## Document passage
=== Section Start ===
In the wake of increasing zoonotic diseases across the world, a group of international organisations have come up with four guiding principles for reducing the risk of future pandemics originating from wild animals.
The principles have been designed to strengthen the conservation of wildlife whilst respecting livelihoods, food security and culture of diverse groups of people, said the Members of the Collaborative Partnership on Sustainable Wildlife Management (CPW).
CPW comprises an experienced group of international organizations that have a shared interest in a pragmatic, science-based approach for developing, monitoring, and guiding joint initiatives for the sustainable, legal and safe use of wildlife and conservation of biodiversity.
First principle: Recognize importance of use of wildlife for many communities, including Indigenous Peoples and Local Communities (IPLCs), in policy responses.
The CPW said that wildlife was part of the culture and tradition of numerous Indigenous Peoples and Local Communities (IPLCs) in various parts. Moreover, wildlife contributes to food security, health, jobs income and cultural identity of several rural economies.
They noted that the rights of IPLCs to use manage and conserve wildlife and other natural resources are highlighted in declarations of the United Nations and are enshrined in many national legal systems. IPLCs should be meaningfully involved in decisions about the future use and management of wildlife and forests.
Second principle: Maintain and restore healthy and resilient ecosystems to reduce risks of zoonotic spill overs and future pandemics.
The CPW members maintained that healthy ecosystems are vital for the planet and help in reducing risks of future disease spill over. They also help in mitigating climate change, which is considered a major driver exacerbating the risk of disease emergence and their spread. A healthy ecosystem is also needed to sustain food production, water and air purification, soil formation, nutrient recycling and for providing genetic resources and habitats.
The CPW said that both the immediate pressures of biodiversity loss and ecosystem degradation as well as the underlying drivers must be addressed through an integrated approach to reduce the risk of future zoonotic diseases.
Third principle: Persecution including killing of wild animals suspected of transmitting diseases will not address the causes of the emergence or spread of zoonotic diseases.
Pointing out that it was unlikely that Covid-19 jumped directly to humans from bats, the CPW said that the disease has spread globally by human to human transmission. As such the targeted killing of animal species in the wild, such as bats, will not stop the spread of the disease. These would have no use and only put the population of these species at risk. Instead of killing the wild species, the focus should be on addressing the underlying causes and risk factors of disease spillover.
Fourth principle: Regulate, manage and monitor harvesting, trade and use of wildlife to ensure it is safe, sustainable and legal.
In the statement, the CPW mentions that humans exploited wildlife for consumptive and non-consumptive uses. Several species are in decline and are facing the risk of extinction. They also said noted that some of the uses of wildlife are not safe that posed risks to human health, including zoonoses. They said that management and regulation of wildlife harvest was needed. In cases where harvest, use or trade of wild meat is unsustainable or unsafe, developing alternatives to wild meat use, for example promoting ‘alternative livelihoods approaches’ could be useful, they said.
=== Section End ===
## Task item
Return the part of the passage on wildlife and pandemic risk starting at "Fourth principle: Regulate, manage" and ending at "useful, they said.", with every word unchanged. The lines that come next aren't needed for anything here.

## Provided information
=== Section Start ===
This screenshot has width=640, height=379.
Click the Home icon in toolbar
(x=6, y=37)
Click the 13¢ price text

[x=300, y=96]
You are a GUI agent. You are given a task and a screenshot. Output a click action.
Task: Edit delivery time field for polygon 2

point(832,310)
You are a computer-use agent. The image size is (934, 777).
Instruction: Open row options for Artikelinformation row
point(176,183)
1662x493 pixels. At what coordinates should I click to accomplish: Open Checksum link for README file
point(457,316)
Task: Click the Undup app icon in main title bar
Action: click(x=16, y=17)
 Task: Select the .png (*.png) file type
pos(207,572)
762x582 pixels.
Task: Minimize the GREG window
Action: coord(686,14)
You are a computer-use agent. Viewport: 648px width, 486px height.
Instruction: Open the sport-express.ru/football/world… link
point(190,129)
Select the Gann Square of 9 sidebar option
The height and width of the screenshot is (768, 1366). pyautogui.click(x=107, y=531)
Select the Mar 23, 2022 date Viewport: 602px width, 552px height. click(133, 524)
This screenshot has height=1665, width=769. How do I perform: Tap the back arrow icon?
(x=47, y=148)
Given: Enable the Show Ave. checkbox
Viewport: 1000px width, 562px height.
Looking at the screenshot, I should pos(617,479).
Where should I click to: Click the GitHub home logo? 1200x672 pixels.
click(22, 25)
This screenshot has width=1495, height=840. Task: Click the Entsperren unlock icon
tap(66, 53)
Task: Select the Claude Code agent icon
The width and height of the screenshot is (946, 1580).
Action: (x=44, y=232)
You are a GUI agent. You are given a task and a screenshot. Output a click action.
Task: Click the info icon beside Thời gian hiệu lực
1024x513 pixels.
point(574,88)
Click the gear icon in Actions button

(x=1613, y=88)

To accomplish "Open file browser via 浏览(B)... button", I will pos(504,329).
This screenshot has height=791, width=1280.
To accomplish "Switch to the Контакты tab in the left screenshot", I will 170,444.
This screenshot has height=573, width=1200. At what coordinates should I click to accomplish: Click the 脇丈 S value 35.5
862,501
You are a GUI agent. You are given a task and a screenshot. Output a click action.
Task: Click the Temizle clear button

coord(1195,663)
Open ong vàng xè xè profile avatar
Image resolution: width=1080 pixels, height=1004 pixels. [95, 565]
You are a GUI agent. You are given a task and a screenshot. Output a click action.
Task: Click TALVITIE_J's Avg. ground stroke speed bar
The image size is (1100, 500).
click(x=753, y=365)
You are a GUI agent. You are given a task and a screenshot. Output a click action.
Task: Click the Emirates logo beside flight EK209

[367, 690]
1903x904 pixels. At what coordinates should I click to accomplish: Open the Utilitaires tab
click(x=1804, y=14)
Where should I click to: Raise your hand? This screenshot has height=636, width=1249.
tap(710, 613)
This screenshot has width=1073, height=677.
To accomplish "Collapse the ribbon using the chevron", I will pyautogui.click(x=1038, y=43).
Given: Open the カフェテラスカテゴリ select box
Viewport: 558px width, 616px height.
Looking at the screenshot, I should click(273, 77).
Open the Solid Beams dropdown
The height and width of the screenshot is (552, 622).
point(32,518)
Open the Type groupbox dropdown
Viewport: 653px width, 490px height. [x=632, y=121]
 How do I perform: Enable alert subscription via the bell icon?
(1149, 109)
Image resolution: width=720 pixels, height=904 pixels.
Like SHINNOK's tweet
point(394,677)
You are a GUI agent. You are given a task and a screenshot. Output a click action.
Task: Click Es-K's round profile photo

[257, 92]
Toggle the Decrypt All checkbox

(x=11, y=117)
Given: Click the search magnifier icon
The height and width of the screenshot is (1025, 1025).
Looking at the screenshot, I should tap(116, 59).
=== Section End ===
## Response area
Fourth principle: Regulate, manage and monitor harvesting, trade and use of wildlife to ensure it is safe, sustainable and legal.
In the statement, the CPW mentions that humans exploited wildlife for consumptive and non-consumptive uses. Several species are in decline and are facing the risk of extinction. They also said noted that some of the uses of wildlife are not safe that posed risks to human health, including zoonoses. They said that management and regulation of wildlife harvest was needed. In cases where harvest, use or trade of wild meat is unsustainable or unsafe, developing alternatives to wild meat use, for example promoting ‘alternative livelihoods approaches’ could be useful, they said.